軟組織肉瘤靶向治療藥物的研究進展

聶立華，孫保勇(1濟南大學 山東省醫學科學院醫學與生命科學學院，濟南 500；山東省腫瘤醫院；3新泰市人民醫院)

軟組織肉瘤是一種起源于間葉組織的惡性腫瘤，多發生于四肢、軀干和腹膜后，約占成人惡性腫瘤的1%、兒童惡性腫瘤的15%[1]。WHO將軟組織肉瘤分為50多種亞型，常見亞型有脂肪肉瘤、平滑肌肉瘤、血管肉瘤、滑膜肉瘤、纖維肉瘤、多形性未分化肉瘤、惡性神經鞘瘤等[2]。軟組織肉瘤惡性程度高，患者中位生存期短。研究發現，某些蛋白激酶在軟組織肉瘤細胞中表達異常，靶向藥物可通過抑制這些蛋白激酶而阻滯細胞增殖，在個體化治療和提高患者生存質量等方面具有突出優勢，為不宜接受常規化療和手術的晚期軟組織肉瘤患者提供了新的治療手段。靶向藥物既可用于軟組織肉瘤患者手術前后輔助治療，也可用于不宜接受常規化療和手術的晚期軟組織肉瘤患者；既可單藥應用，也可與化療藥物聯合應用。軟組織肉瘤的靶向治療藥物可分為小分子化合物和單克隆抗體兩大類，本研究對軟組織肉瘤靶向治療藥物的研究進展作一綜述。

1 小分子化合物

1.1 伊馬替尼 伊馬替尼是一種口服酪氨酸激酶抑制劑，作用靶點為血小板源性生長因子受體α(PDGFR-α)、PDGFR-β、Bcr-Ab1、ARG、FMS等，最早用于軟組織肉瘤的靶向治療，療效也最為確切。美國食品藥品管理局(FDA)于2002年2月批準伊馬替尼治療KIT陽性的胃腸間質瘤，并成為實體腫瘤靶向治療的范例。伊馬替尼治療隆突性皮膚纖維肉瘤療效明顯，并與腫瘤組織17和22號染色體易位有關；可通過抑制PDGFR表達而促進隆突性皮膚纖維肉瘤細胞凋亡，從而抑制腫瘤生長。研究顯示，伊馬替尼對不能手術切除或轉移的隆突性皮膚纖維肉瘤患者療效明顯，有效率接近50%[3]。因此，美國 FDA批準伊馬替尼應用于不可手術切除或發生復發、轉移的隆突性皮膚纖維肉瘤患者的治療。伊馬替尼治療其他亞型軟組織肉瘤的療效亦較好。Chugh等[4]報道了一項關于伊馬替尼治療侵襲性表淺性纖維瘤病的前瞻性Ⅱ期臨床研究，該研究共納入51例患者，結果顯示伊馬替尼治療2、4個月的無進展生存率分別為94%、88%，1 年無進展生存率為66%，表明伊馬替尼可能在無法手術切除的侵襲性表淺性纖維瘤病患者治療中發揮作用。

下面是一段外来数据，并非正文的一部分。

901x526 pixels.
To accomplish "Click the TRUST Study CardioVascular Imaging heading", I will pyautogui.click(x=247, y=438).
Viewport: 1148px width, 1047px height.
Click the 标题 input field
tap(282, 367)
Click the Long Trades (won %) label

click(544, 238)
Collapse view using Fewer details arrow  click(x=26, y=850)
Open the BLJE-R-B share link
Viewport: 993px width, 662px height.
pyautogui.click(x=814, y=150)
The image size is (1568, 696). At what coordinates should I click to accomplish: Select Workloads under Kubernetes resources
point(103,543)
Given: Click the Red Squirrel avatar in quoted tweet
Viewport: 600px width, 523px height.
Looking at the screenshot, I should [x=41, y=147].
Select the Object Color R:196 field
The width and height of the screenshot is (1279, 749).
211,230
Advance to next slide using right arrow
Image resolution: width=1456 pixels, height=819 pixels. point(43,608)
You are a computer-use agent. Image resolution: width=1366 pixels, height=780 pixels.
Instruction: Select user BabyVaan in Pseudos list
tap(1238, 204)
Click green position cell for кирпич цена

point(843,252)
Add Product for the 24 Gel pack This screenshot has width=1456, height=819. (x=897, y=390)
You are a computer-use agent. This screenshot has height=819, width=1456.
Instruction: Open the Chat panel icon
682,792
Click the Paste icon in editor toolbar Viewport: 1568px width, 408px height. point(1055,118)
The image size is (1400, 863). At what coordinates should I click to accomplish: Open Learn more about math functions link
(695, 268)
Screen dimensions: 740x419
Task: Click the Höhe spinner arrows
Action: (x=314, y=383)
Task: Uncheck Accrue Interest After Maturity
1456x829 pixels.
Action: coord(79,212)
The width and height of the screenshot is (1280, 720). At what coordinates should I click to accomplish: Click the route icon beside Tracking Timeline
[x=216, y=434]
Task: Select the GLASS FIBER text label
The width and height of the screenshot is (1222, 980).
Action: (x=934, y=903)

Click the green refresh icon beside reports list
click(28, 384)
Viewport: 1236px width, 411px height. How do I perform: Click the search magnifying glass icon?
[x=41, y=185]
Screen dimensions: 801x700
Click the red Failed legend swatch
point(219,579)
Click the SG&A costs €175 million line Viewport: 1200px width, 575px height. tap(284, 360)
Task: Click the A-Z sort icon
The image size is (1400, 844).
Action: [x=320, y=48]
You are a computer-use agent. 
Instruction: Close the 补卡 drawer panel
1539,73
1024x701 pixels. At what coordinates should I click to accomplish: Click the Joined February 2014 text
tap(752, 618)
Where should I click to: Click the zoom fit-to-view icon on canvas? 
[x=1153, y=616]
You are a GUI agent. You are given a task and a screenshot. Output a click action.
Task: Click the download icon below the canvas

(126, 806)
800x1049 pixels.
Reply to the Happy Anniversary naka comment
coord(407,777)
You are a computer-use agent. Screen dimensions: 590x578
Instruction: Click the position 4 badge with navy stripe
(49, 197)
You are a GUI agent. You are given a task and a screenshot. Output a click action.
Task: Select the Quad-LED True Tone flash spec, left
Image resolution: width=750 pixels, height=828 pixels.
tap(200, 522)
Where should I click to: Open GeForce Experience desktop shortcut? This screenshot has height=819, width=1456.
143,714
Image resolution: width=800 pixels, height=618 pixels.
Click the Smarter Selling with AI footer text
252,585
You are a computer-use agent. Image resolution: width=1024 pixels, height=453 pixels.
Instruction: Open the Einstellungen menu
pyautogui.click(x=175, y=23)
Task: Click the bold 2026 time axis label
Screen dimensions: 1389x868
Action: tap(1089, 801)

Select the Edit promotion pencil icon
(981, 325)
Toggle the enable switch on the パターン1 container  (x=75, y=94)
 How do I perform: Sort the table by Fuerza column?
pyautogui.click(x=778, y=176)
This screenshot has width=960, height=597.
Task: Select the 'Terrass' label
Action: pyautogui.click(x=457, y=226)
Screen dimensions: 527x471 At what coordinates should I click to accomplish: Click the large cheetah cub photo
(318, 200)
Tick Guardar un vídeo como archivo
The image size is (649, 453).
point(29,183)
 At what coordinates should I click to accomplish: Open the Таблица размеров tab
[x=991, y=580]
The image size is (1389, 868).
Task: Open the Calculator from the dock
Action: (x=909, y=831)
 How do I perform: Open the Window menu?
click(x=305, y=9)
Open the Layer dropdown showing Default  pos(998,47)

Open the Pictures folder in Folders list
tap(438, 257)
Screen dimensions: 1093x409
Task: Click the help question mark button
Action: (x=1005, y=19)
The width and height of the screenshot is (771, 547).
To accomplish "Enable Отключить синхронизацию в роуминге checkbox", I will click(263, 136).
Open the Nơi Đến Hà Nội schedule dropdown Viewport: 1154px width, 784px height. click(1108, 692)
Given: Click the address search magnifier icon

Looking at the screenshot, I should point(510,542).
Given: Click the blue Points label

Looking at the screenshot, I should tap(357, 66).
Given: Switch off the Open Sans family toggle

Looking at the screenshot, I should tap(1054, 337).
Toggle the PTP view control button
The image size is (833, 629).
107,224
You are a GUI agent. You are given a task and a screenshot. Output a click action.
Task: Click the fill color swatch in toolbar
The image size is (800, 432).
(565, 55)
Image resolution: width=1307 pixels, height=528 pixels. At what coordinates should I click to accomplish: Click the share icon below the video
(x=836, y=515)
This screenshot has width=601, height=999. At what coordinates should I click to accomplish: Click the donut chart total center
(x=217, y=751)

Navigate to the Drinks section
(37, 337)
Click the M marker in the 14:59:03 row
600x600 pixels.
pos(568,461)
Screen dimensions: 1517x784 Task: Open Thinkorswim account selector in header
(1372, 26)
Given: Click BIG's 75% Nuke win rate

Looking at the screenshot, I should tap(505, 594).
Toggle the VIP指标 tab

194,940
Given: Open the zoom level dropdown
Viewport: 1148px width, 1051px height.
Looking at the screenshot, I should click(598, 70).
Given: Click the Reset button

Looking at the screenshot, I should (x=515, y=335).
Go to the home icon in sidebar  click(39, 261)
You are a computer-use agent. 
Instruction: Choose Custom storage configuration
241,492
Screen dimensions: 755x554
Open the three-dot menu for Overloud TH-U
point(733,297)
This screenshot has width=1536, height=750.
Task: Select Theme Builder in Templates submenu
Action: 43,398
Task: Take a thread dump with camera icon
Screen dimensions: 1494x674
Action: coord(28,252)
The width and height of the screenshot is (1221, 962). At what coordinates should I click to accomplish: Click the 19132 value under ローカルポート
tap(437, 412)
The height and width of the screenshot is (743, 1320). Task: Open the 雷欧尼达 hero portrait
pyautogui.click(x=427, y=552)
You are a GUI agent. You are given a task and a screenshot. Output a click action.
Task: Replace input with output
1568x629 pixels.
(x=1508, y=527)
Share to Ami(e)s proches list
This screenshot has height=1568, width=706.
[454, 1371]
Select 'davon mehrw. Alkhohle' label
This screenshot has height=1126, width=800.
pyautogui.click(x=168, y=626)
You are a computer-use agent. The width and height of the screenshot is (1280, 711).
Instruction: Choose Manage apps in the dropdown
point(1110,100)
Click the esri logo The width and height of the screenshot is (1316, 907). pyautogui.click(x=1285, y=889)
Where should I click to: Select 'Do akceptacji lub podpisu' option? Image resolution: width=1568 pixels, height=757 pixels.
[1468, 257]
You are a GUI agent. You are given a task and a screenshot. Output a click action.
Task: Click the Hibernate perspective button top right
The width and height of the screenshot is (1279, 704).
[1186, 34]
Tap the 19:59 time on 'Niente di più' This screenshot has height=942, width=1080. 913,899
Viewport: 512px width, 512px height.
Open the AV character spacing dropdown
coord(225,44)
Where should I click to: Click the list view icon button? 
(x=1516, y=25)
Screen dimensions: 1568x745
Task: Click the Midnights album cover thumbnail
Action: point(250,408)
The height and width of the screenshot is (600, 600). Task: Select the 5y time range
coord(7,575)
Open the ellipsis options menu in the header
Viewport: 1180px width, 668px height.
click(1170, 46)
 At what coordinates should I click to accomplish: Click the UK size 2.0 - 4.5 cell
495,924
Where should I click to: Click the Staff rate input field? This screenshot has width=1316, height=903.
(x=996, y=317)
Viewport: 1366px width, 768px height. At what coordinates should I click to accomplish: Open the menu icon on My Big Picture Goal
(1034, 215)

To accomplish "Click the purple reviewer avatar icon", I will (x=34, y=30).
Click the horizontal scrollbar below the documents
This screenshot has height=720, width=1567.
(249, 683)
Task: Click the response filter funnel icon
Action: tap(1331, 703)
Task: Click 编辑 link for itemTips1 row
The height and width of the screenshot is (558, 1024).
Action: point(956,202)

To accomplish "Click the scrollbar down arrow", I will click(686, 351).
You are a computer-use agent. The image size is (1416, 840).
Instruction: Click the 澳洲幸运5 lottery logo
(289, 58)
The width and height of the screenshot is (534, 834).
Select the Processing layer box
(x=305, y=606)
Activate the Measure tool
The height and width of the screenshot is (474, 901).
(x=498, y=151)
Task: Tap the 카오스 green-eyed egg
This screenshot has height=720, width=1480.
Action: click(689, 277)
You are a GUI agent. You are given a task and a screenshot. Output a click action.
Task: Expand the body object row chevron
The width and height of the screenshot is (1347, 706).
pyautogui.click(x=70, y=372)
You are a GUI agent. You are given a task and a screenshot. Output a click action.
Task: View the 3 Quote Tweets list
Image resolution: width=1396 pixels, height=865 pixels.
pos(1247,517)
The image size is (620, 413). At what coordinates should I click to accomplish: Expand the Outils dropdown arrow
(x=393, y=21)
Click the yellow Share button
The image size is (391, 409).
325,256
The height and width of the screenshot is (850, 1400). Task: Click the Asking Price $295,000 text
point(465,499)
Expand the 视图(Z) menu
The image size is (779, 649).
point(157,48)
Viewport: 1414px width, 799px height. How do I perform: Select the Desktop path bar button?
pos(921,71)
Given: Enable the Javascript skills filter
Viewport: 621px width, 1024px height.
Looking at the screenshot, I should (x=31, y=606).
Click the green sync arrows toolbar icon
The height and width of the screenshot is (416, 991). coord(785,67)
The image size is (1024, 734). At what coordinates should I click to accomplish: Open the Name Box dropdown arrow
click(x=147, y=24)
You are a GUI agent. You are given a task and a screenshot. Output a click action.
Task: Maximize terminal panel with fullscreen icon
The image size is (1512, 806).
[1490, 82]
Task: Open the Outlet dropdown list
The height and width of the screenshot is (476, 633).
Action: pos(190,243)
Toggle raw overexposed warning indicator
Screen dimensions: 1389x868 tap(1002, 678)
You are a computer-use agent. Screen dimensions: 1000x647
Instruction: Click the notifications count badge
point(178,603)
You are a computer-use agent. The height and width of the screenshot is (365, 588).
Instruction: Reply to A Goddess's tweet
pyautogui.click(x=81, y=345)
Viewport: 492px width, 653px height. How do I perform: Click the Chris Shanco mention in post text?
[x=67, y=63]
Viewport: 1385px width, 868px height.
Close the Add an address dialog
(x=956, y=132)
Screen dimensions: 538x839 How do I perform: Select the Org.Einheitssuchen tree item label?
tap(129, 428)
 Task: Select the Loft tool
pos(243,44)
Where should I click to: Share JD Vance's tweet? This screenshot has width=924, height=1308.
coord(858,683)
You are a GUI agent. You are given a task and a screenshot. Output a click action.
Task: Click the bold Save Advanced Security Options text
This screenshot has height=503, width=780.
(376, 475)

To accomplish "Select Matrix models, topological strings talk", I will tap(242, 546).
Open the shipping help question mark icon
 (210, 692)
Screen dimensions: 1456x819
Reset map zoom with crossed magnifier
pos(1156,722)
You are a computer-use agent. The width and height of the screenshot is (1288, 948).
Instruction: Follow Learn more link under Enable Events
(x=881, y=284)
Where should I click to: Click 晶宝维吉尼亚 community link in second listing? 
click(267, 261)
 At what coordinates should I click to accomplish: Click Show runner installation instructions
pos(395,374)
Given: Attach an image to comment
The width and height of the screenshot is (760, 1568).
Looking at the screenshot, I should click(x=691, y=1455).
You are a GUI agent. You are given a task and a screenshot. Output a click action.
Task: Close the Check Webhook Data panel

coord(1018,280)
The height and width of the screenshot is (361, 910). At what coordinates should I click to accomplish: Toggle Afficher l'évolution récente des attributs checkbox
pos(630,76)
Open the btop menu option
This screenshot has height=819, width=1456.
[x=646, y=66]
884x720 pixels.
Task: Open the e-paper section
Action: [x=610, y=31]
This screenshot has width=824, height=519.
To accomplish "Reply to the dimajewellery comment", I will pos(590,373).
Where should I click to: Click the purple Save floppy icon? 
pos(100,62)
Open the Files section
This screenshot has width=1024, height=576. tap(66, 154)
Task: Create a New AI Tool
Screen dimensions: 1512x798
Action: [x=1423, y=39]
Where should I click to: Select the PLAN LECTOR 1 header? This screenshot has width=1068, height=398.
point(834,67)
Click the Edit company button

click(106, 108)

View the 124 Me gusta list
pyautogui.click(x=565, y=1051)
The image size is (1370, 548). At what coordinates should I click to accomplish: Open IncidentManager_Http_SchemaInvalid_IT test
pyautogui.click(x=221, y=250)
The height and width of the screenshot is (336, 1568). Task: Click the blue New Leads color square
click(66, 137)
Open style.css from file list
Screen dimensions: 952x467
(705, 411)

1.2 帕唑帕尼 帕唑帕尼是一種口服的多靶點小分子受體酪氨酸激酶抑制劑，其作用靶點為血管內皮生長因子受體1(VEGFR-1)、VEGFR-2、VEGFR-3、PDGFR-α、PDGFR-β、成纖維細胞生長因子受體1(FGFR-1)、FGFR-3、白介素-2受體誘導T細胞激酶(Itk)、細胞因子受體(Kit)、白細胞-特異性蛋白酪氨酸激酶(Lck)、穿膜糖蛋白受體酪氨酸激酶(c-Fms)等。2012年4月，美國FDA批準帕唑帕尼為首個治療晚期軟組織肉瘤(非脂肪肉瘤)的靶向藥物。Irimura等[5]對1例腹股溝區上皮樣肉瘤肺轉移患者應用帕唑帕尼(800 mg/d)治療2.5個月，結果發現患者肺轉移灶明顯縮小，治療30個月發現大部分肺轉移灶消失，沒有新的轉移灶出現。Nagamata等[6]報道了1例多發性肺轉移的子宮平滑肌肉瘤患者，經吉西他濱、多烯紫杉醇、阿霉素化療后，肺轉移灶體積增大并出現新病灶；應用帕唑帕尼(800 mg/d)治療10周后，因肝功能損害和高血壓減量為600 mg/d，結果顯示該例患者肺轉移灶穩定大約持續44周，且生活質量沒有明顯降低。van der Graaf等[7]開展了一項多中心、雙盲、隨機、安慰劑對照的Ⅲ期臨床試驗，共納入372例化療后轉移性非脂肪細胞性軟組織肉瘤患者，治療組(采用帕唑帕尼治療)和對照組(采用安慰劑治療)的中位無進展生存期(PFS)分別為4.6、1.6個月，總生存期(OS)分別為12.5、10.7個月，兩組比較有統計學差異。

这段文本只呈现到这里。